L’ange exterminateur les emprisonne dans leur propre fiction judiciaire. Pour quitter le pavillon-prison, les japonais doivent fabriquer un Coréen chimérique et le mettre à mort. La Pendaison pourrait également s’appeler « Exécution rituelle du Coréen ». Pour Oshima, il est primordial de faire entrer à l’intérieur du cinéma japonais cette Corée introuvable, par exemple, dans le cinéma d’Ozu ou Mizoguchi. Ce sera le sens d’une scène du Retour des trois soulards, tourné la même année, où des étudiants demandent aux usagers de la gare de Shinjuku : « êtes-vous Japonais ? » Tous répondent « Non. Je suis Coréen », et malicieusement Oshima se glisse parmi eux. 



Au cours de cette performance destinée à combattre le déni et l’aveuglement historique, le premier Coréen à apparaître est Yu Do-yun, l’acteur de La Pendaison.

 

Journal d’un voleur de Shinjuku (1968)



En se déshabillant en plein soleil devant la gare de Shinjuku, le metteur de scène de théâtre Juro Kara fait ressurgir, au cœur du Japon moderne, toute la sensualité violente et désordonnée d’Edo. A ce Japon soumis à l’ami américain, à qui on fait miroiter les plaisirs du capitalisme, Oshima oppose le romantisme de la jeunesse et le souffle révolutionnaire de l’art. En rebaptisant pour une chanson folk Shinjuku « Ali Baba, la cité des mystères », Kara fait planer une atmosphère sensuelle et orientale sur ce quartier de Tokyo alors peuplé de jeunes « futen » (vagabonds). 

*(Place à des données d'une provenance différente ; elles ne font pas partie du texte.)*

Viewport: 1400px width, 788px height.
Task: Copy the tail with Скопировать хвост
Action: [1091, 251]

La caverne aux trésors était alors Kinokuniya, librairie où les étudiants chapardaient les œuvres de Bataille, Sade et Genet sous l’œil protecteur du directeur lui-même. Parmi les voleurs, l’élégant Birdey Hilltop (le peintre pop Tadanori Yokoo) qui tombe amoureux de la vendeuse Umeko. Incapables de passer à l’acte sexuellement et politiquement, les deux amants sont typiques de cette jeunesse « bloquée » que l’on rencontre aussi dans les films de Wakamatsu.

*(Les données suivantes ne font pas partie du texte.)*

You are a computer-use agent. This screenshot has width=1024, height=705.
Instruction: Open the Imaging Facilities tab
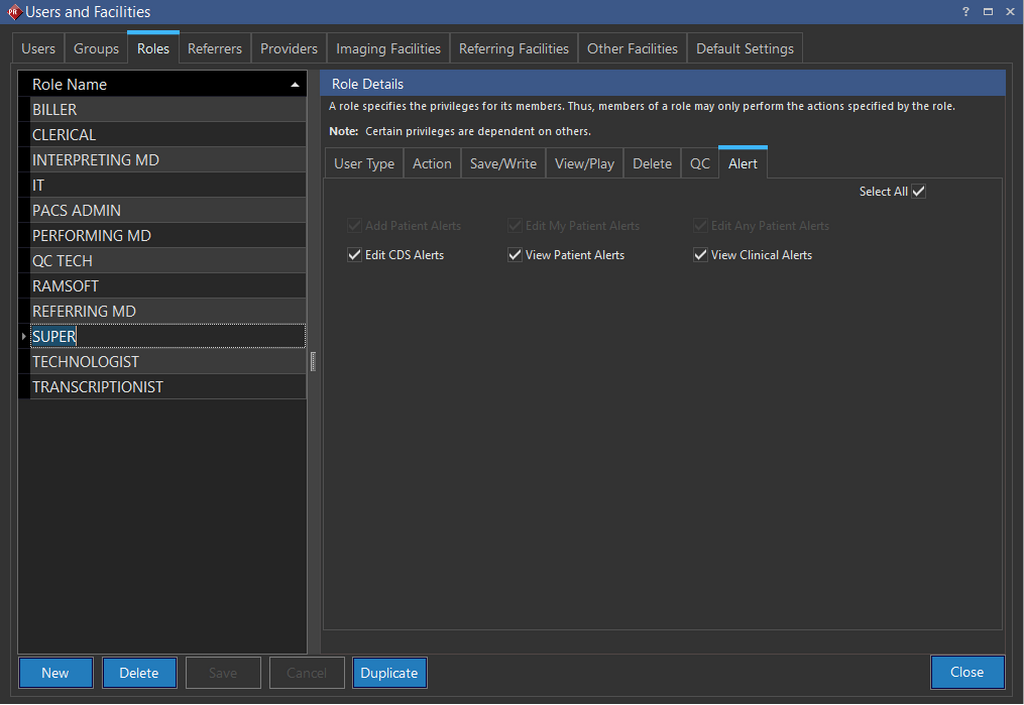(388, 48)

Pour atteindre l’orgasme et passer du dandysme à la révolution, il faut un exorcisme. Celui-ci aura lieu dans la tente rouge de la compagnie de Kara, dans les jardins du temple Hanazono. En un des gestes les plus énigmatiques du cinéma d’Oshima, Umeko trempe le doigt dans le sang de ses règles et barre son ventre d’un trait. Elle théâtralise ces rituels japonais morbides que sont le double suicide amoureux et le seppuku mais le geste peut aussi s’interpréter comme une réappropriation de son sang et de sa chair. Birdey passe lui aussi son doigt sur la blessure symbolique avant de faire l’amour avec elle. 



Lorsqu’Umeko atteint l’orgasme le quartier s’embrase et les étudiants prennent d’assaut un commissariat proche de la gare de Shinjuku. L’objectif des émeutiers, lors de ce que l’on appelé la « guerre de Tokyo », était d’empêcher les trains d’acheminer des armes vers Okinawa, alors base de l’armée américaine. La passion mystique de Umeko et Birdey, en opposition à la guerre du Vietnam, annonce celle des amoureux fous de L’Empire des sens

 

Il est mort après la guerre (1970)



La guerre de Tokyo a finalement été perdue et le film est son testament. Dans cette version désenchantée du Journal d’un voleur de Shinjuku, la grâce des amants s’est évaporée et la jeunesse est à nouveau engluée dans l’échec. Avec son héros qui, en une boucle fatale, se poursuit lui-même et visionne le film de son suicide, Oshima expérimente une structure proche de La Jetée et Mullholand Drive. Le jeune cinéaste politique, tourne en rond dans une cérémonie étrange qui est celle de sa vie passée.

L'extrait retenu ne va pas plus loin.